La folie peut être solide


En été il y a les festivals. En automne reviennent les ‘vrais’ concerts. C’est comme ça, dans l’ordre des choses, de façon presque immuable. Cette année, la saison a été lancée hier soir. Et si les nombreux rendez-vous sont à la hauteur de ce qu’on y a vu, les mois qui viennent mériteront d’être vécus.

Passons rapidement sur la première partie, assurée par la quatuor canadien de Dog Day. Leur pop-rock à guitares est au point, certes, mais si les compositions tiennent la route, elles sont bien trop anodines pour qu’on puisse en retenir quoique ce soit. On parlera donc juste de la claviériste qui n’emploie qu’une main à la fois, ce qui lui permet de prendre des photos en jouant. On dira donc que c’est surtout une spectatrice privilégiée.

La folie de Menomena est complexe à aborder sur album, tant le foisonnement d’idées nécessite des écoutes attentives et répétées. On pouvait donc craindre qu’un trio ait du mal à rendre le tout. Cette hésitation durera quelques secondes seulement, le temps d’entamer le premier morceau. Et quand l’emblématique Wet And Rusting est asséné en seconde position, on garde bien ses appuis et on profite du bon moment qui se profile. C’est que malgré le line-up réduit, toute la subtilité des imprévisibles compositions est rendue, une force sonique en plus. La batterie cogne fort, juste, et explose quand on ne s’y attend pas. Les deux autres se révèlent multi-instrumentistes, le solde étant appuyé de discrets passages samplés. C’est d’ailleurs le côté organique, très adapté aux conditions live qui séduit le plus. Les titres s’enchainent sans pardon, avec en point d’orgue ce qui fonctionne déjà mieux sur Friend And Foe (My My, Evil Bee). Il y a aussi des incursions dans le premier opus, notamment The Monkey’s Back qui clôturera le set.

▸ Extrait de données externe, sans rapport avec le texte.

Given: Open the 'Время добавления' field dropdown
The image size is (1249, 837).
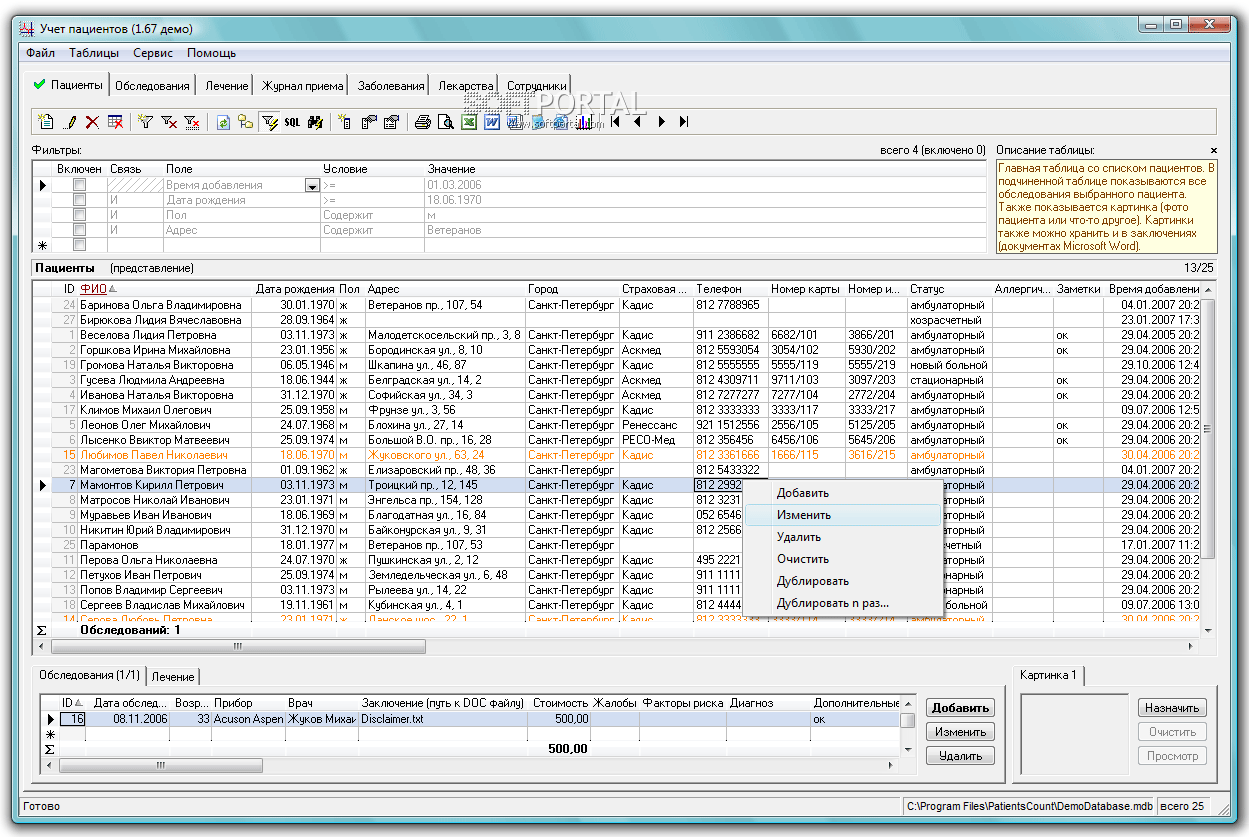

La réaction du public ne laisse pas de doute : c’étaient surtout des gens curieux plus ouverts que parfaitement au fait de la discographie du trio de Portland, Oregon. Mais l’évolution de l’accueil ne laisse pas de doute, ils ont conquis des gens.

On ne s’est absolument pas ennuyés une seconde mais même pour les sourds le spectacle valait la peine. Une des qualités de Menomena c’est le packaging. Les dessins qui y figurent sont singuliers et participent à la cohérence de la démarche. Deux papiers blancs sont tendus au fond de la scène pour que l’artiste qui est responsable des illustrations réalise en direct deux œuvres originales. C’est définitivement pas courant, donne au tout une image de happening, de danger, d’improvisation. En plus, à la fin du concert, les réalisations son déchirées pour être distribuées au public. J’en ai eu un morceau, lalalère.

Déjà auteurs d’un de mes albums favoris de l’année, Menomena a confirmé sur scène la puissance de ses compositions.